- **WHAT NEEDS TO BE DONE**
Find where "[Tiktok] (447, 70)" appears in the records below, then return that line and every later line exactly, stopping only at the last line.

- **STUDY MATERIAL**
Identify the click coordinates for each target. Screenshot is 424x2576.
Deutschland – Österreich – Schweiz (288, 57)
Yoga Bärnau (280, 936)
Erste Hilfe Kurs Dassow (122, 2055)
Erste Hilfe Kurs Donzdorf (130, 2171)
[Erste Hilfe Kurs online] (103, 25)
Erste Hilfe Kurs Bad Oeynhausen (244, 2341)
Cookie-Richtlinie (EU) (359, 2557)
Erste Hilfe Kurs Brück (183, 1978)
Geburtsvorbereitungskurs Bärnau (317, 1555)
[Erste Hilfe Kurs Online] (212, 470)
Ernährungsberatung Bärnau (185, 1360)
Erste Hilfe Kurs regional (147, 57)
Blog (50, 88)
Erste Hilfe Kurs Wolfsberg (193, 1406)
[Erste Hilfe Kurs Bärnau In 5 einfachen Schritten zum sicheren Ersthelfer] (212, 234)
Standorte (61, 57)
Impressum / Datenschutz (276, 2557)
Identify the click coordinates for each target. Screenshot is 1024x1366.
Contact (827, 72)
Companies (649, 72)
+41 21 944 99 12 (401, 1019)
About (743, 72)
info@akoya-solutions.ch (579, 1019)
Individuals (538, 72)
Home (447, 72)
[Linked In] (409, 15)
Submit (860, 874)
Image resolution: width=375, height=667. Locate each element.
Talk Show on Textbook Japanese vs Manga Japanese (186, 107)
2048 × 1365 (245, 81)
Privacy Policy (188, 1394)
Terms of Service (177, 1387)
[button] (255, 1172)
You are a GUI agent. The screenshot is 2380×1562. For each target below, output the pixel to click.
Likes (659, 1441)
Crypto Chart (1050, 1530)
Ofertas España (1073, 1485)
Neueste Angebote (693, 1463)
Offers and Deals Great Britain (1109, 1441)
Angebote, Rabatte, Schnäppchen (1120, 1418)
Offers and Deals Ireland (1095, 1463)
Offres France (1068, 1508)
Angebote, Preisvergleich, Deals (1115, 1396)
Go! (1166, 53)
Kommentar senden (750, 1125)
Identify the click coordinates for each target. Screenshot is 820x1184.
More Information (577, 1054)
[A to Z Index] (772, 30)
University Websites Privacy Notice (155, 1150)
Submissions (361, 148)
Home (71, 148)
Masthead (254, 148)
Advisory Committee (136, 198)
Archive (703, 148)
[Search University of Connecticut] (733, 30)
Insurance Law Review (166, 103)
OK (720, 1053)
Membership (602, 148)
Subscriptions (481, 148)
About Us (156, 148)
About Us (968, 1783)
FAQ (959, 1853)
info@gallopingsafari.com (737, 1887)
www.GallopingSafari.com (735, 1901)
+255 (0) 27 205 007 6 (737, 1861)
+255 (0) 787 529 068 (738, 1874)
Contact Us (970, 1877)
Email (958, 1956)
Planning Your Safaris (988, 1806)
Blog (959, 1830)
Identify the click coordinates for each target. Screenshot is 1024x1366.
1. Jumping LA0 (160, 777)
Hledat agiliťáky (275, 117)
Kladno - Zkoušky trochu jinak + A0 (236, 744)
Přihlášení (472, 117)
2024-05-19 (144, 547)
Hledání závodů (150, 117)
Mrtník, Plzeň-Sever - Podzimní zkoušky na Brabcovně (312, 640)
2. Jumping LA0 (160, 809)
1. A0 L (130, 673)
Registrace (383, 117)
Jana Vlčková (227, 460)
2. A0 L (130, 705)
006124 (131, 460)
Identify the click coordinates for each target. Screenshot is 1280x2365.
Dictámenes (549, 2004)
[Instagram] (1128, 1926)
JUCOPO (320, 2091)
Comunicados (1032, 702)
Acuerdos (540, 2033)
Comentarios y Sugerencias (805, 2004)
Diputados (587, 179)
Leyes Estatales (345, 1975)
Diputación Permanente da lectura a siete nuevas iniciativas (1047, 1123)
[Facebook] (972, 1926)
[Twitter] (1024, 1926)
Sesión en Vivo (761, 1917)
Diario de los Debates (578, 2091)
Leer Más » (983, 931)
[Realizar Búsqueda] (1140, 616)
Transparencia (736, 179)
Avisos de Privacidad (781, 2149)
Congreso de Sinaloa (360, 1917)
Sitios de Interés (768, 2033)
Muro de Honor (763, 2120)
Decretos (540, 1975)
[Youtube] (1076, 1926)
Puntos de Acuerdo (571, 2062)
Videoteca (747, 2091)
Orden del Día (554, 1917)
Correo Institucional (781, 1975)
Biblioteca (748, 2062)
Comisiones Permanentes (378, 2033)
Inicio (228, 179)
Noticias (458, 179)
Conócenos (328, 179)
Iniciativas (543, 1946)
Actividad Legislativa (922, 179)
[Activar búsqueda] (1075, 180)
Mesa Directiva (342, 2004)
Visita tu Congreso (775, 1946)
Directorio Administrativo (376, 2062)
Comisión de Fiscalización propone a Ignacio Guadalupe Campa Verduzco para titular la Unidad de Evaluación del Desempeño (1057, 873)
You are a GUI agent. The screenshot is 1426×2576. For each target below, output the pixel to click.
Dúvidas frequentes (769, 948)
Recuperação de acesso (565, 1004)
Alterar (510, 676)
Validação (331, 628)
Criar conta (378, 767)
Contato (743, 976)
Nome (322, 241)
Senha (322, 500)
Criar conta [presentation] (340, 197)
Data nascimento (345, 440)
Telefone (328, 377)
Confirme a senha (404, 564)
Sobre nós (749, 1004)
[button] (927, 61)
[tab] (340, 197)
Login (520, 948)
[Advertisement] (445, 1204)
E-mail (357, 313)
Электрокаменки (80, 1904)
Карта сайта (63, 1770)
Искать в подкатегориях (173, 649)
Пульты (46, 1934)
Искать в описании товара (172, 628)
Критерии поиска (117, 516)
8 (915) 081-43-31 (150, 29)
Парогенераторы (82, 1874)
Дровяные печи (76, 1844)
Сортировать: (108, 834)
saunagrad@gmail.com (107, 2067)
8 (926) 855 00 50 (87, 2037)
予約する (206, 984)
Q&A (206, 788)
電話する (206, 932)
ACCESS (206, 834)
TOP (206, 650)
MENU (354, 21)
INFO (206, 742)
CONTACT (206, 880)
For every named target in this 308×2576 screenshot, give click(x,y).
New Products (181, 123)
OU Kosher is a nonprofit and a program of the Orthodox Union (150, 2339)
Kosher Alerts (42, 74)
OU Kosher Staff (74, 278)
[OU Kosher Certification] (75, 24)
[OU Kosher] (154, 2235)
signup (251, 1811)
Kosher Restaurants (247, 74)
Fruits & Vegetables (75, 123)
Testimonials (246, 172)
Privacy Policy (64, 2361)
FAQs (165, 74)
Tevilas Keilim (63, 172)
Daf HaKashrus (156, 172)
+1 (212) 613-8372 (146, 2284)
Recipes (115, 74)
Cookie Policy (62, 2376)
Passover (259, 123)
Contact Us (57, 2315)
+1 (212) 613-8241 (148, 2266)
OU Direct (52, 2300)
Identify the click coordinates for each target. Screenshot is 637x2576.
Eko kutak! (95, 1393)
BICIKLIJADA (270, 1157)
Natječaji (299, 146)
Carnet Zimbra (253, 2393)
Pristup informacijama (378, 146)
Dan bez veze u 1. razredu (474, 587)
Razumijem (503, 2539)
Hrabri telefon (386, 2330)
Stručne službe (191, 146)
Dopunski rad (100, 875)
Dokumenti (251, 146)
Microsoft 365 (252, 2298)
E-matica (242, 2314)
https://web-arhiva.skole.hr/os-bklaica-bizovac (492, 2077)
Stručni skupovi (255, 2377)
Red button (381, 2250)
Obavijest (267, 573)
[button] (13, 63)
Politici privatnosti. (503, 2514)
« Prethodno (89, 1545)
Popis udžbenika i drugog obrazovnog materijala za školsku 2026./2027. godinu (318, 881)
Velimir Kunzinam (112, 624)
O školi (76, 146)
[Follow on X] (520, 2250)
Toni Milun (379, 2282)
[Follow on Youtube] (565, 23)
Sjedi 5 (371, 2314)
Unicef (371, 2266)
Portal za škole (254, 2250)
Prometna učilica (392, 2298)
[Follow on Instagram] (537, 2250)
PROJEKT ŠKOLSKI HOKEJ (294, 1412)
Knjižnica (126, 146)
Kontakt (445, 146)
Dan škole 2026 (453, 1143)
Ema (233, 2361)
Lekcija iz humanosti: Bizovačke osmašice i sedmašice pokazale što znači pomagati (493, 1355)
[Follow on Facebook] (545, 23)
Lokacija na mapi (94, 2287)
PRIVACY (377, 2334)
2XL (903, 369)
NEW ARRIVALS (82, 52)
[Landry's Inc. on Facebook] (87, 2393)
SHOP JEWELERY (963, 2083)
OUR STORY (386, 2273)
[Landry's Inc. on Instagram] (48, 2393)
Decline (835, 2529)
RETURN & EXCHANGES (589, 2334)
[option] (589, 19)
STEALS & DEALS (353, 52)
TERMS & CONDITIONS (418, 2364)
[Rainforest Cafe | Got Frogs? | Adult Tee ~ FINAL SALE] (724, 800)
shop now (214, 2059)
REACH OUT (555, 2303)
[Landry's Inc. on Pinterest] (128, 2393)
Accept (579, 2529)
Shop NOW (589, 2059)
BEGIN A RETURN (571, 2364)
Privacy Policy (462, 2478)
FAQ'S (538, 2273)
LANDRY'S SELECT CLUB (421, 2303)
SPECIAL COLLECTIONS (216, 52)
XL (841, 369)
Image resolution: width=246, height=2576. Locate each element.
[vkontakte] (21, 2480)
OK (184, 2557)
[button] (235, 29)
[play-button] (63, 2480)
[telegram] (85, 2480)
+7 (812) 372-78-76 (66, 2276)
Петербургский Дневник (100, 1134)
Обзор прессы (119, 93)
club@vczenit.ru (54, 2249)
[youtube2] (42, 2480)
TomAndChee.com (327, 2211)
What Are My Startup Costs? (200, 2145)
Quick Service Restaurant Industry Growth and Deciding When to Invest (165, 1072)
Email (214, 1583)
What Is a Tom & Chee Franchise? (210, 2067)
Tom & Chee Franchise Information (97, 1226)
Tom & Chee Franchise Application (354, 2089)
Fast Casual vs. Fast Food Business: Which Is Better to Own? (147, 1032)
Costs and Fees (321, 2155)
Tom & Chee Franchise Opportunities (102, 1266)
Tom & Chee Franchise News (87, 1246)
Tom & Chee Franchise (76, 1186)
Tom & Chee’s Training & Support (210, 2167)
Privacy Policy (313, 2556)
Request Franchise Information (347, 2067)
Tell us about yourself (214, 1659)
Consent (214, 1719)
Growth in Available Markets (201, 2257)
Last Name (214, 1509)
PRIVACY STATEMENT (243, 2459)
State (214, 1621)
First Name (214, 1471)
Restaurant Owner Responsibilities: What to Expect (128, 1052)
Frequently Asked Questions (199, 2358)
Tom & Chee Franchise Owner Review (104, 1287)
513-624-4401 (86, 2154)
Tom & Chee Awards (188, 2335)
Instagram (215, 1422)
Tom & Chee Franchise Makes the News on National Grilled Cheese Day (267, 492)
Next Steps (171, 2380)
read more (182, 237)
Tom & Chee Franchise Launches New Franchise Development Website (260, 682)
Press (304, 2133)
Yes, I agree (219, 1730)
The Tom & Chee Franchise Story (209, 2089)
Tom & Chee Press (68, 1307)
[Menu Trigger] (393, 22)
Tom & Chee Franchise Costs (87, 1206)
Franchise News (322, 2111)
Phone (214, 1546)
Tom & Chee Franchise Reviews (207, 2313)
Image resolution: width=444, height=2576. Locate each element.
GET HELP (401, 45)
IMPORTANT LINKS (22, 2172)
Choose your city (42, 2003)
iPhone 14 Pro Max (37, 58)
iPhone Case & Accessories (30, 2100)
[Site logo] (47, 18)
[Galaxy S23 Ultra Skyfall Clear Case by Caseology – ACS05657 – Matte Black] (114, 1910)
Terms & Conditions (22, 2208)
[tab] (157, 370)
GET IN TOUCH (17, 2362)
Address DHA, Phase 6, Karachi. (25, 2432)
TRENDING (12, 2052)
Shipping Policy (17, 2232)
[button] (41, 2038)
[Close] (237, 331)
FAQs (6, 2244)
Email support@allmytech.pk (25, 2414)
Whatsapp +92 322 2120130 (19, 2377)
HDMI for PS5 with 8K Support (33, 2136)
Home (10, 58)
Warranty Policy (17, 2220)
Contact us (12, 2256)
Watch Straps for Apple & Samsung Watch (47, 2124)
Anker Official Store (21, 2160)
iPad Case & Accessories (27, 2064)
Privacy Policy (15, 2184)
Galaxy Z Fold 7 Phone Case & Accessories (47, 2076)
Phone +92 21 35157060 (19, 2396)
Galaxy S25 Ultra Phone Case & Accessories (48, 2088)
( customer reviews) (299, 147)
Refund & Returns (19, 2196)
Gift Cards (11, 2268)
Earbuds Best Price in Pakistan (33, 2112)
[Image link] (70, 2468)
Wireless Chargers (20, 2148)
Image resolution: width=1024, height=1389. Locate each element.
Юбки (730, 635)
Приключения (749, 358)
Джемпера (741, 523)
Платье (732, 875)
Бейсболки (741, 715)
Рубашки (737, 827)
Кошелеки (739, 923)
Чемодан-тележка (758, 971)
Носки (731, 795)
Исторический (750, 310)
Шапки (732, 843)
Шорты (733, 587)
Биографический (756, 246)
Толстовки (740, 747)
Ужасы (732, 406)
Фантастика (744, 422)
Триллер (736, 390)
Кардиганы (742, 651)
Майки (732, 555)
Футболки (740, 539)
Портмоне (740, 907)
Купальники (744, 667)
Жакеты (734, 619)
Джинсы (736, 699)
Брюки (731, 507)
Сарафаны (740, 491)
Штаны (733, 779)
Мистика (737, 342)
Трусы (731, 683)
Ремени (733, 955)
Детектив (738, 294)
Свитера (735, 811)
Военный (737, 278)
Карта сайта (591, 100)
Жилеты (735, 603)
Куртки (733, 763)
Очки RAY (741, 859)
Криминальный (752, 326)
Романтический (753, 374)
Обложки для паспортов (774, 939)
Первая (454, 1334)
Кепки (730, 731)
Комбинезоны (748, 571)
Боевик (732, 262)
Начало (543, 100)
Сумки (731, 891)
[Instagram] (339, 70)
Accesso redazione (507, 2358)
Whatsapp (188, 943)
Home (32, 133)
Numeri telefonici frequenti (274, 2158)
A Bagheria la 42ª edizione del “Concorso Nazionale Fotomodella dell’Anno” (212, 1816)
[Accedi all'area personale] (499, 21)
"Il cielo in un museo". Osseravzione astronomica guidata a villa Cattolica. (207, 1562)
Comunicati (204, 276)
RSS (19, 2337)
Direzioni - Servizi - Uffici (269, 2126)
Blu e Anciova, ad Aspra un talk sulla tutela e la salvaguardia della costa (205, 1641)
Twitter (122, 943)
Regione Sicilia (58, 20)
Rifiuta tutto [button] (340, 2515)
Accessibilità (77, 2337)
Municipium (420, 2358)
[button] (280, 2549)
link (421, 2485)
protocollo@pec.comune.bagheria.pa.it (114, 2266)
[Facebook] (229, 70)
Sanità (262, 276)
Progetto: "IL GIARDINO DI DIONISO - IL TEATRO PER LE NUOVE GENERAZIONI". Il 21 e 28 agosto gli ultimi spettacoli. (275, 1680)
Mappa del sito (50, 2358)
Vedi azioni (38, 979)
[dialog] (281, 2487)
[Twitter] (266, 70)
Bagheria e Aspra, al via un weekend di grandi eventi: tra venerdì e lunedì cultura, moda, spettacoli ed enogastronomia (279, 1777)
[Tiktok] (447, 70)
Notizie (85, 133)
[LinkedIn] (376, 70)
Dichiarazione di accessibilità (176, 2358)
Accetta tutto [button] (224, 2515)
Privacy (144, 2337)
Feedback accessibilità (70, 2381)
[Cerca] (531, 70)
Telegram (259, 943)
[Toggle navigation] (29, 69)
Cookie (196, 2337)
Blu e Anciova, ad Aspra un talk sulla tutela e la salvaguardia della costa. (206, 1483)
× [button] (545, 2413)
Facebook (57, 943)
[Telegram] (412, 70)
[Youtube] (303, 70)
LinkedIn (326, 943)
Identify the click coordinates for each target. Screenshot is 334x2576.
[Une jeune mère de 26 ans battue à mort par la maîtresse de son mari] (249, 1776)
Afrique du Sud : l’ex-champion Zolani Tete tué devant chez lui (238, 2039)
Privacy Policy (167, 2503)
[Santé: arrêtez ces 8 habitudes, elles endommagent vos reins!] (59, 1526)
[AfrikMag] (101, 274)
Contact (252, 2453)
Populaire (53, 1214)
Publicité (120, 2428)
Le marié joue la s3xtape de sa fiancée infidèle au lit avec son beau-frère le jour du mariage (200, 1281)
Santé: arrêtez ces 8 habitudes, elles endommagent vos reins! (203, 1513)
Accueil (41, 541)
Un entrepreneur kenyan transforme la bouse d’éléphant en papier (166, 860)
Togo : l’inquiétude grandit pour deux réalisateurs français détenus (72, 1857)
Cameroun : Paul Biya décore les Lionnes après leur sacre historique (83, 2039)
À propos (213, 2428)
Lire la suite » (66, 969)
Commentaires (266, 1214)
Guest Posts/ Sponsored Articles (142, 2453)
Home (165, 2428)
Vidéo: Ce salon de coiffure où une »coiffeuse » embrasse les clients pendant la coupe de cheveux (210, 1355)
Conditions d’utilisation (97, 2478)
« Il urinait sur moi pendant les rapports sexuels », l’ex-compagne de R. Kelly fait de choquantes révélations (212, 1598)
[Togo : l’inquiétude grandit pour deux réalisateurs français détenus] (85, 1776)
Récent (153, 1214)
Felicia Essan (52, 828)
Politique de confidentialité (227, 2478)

- **REPLY**
[Tiktok] (447, 70)
Notizie (85, 133)
[LinkedIn] (376, 70)
Dichiarazione di accessibilità (176, 2358)
Accetta tutto [button] (224, 2515)
Privacy (144, 2337)
Feedback accessibilità (70, 2381)
[Cerca] (531, 70)
Telegram (259, 943)
[Toggle navigation] (29, 69)
Cookie (196, 2337)
Blu e Anciova, ad Aspra un talk sulla tutela e la salvaguardia della costa. (206, 1483)
× [button] (545, 2413)
Facebook (57, 943)
[Telegram] (412, 70)
[Youtube] (303, 70)
LinkedIn (326, 943)
Identify the click coordinates for each target. Screenshot is 334x2576.
[Une jeune mère de 26 ans battue à mort par la maîtresse de son mari] (249, 1776)
Afrique du Sud : l’ex-champion Zolani Tete tué devant chez lui (238, 2039)
Privacy Policy (167, 2503)
[Santé: arrêtez ces 8 habitudes, elles endommagent vos reins!] (59, 1526)
[AfrikMag] (101, 274)
Contact (252, 2453)
Populaire (53, 1214)
Publicité (120, 2428)
Le marié joue la s3xtape de sa fiancée infidèle au lit avec son beau-frère le jour du mariage (200, 1281)
Santé: arrêtez ces 8 habitudes, elles endommagent vos reins! (203, 1513)
Accueil (41, 541)
Un entrepreneur kenyan transforme la bouse d’éléphant en papier (166, 860)
Togo : l’inquiétude grandit pour deux réalisateurs français détenus (72, 1857)
Cameroun : Paul Biya décore les Lionnes après leur sacre historique (83, 2039)
À propos (213, 2428)
Lire la suite » (66, 969)
Commentaires (266, 1214)
Guest Posts/ Sponsored Articles (142, 2453)
Home (165, 2428)
Vidéo: Ce salon de coiffure où une »coiffeuse » embrasse les clients pendant la coupe de cheveux (210, 1355)
Conditions d’utilisation (97, 2478)
« Il urinait sur moi pendant les rapports sexuels », l’ex-compagne de R. Kelly fait de choquantes révélations (212, 1598)
[Togo : l’inquiétude grandit pour deux réalisateurs français détenus] (85, 1776)
Récent (153, 1214)
Felicia Essan (52, 828)
Politique de confidentialité (227, 2478)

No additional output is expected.